GM's about-face on Opel has also raised eyebrows since GM's initial restructuring plan called for a retreat of the once-sprawling company to the North American and Asian markets. Turning around Opel will likely require billions and the European market is currently suffering from overcapacity. The flipside is that Opel provides the automaker with badly needed technologies that underpin smaller cars - a segment where GM has lagged behind its overseas competitors. Even Lutz admitted the decision wasn't an easy one. "Is this really the time to reduce the strategic weight of General Motors worldwide? Would it not be worth a little additional short-term financial pain in order to retain this global asset? You could easily come down on either side of that."

In the end, though, GM's success or failure is largely going to depend on what are often referred to as the three P's of the AUTOMOTIVE INDUSTRY: "product, product, product." And while the company is making strides in this area, the harsh reality is that many consumers still don't see GM cars and trucks as being up to snuff in an ultra-competitive sector, Lutz's racing acumen notwithstanding. Many GM vehicles are still sold with heavy incentives and a recent issue of Consumer Reports magazine gave only 20 of 48 models an "average" reliability ranking. By contrast, cross-town rival Ford was given high quality marks by the magazine.

And, as if to rub salt in the wound, Ford recently posted a US$1-billion quarterly profit before taxes. Unlike GM, Ford narrowly avoided filing for bankruptcy last year and made a decision not to take any government bailout money. So while GM and Chrysler were busy battling with lawmakers, Ford was able to continue focusing on improving its vehicle lineup without the taint of lining up at the government trough. The result is increased sales and, thanks to fewer incentives, improved profitability. "Ford has shown that if you do a couple of things - bring out successful new product and improve quality - consumers are willing to pay more for the vehicles," says Tony Faria, a director of automotive research at the Odette School of Business at the University of Windsor. "I'm sure there's no doubt that GM and Chrysler have taken notice of Ford's financial performance."

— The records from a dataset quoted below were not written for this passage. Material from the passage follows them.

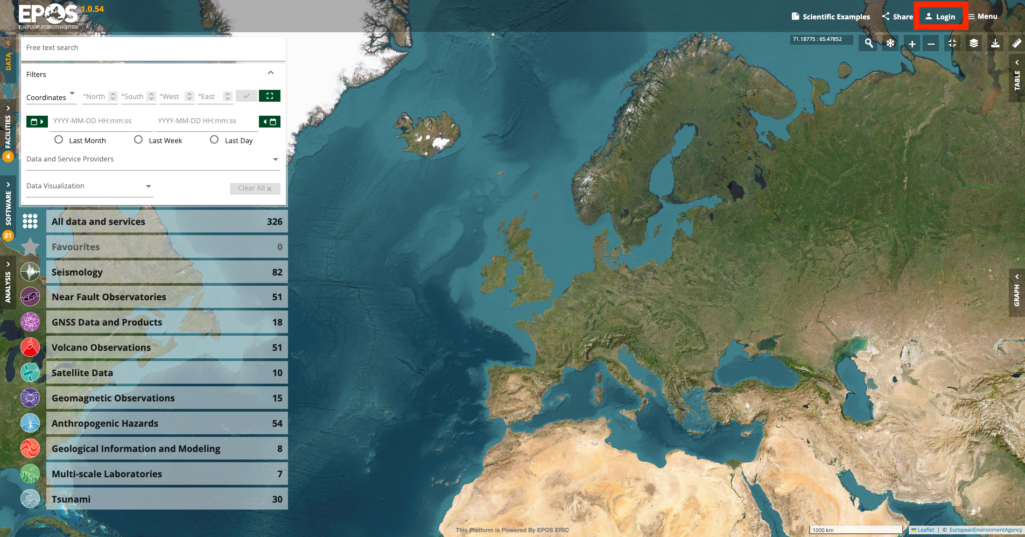Viewport: 1025px width, 537px height.
Task: Click the Login button
Action: 940,17
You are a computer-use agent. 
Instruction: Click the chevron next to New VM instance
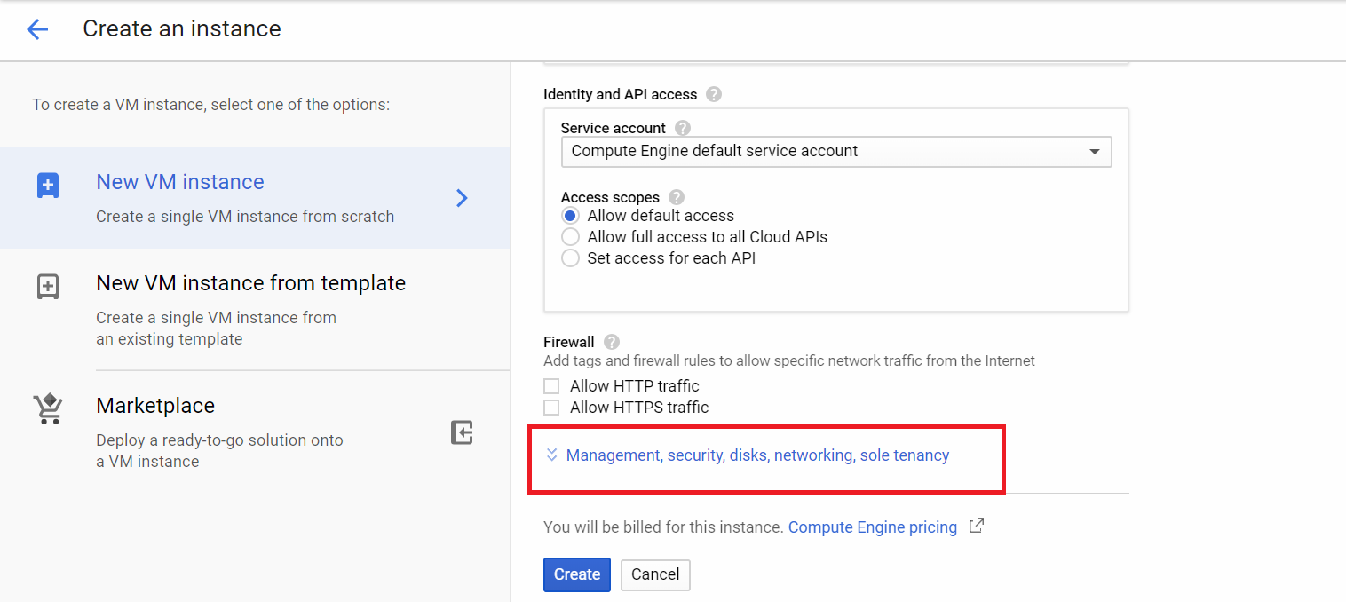(462, 198)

Ford may indeed provide a blueprint for GM to follow, but its recent gains also highlight a key challenge facing any GM turnaround - namely that its competitors won't be standing still. Similarly, Detroit's third-place player, Chrysler, recently unveiled ambitious plans to return to profitability by 2011 and then push forward with a slew of vehicles built with its new partner Fiat. The one bright spot for GM is that the industry's once-unstoppable force, Toyota, has finally run into a wall. The Japanese company, which topped GM in global auto sales for the first time two years ago, has suddenly found itself navigating unfamiliar territory, littered with vehicle recalls and excess production capacity, both problems that helped to bring down Detroit. Following its first net loss in 60 years, Toyota launched a major turnaround effort that has so far resulted in the closing of one jointly owned U.S. plant and scaling back at others.

And, in what is no doubt music to the ears of "Maximum Bob," Toyota has revealed plans to withdraw from Formula One racing events after this year. For the record, Lutz claims he doesn't plan to make racing the competition a habit, but he's not exactly ruling it out either. "I'm 77," he says. "That's my story and I'm sticking to it."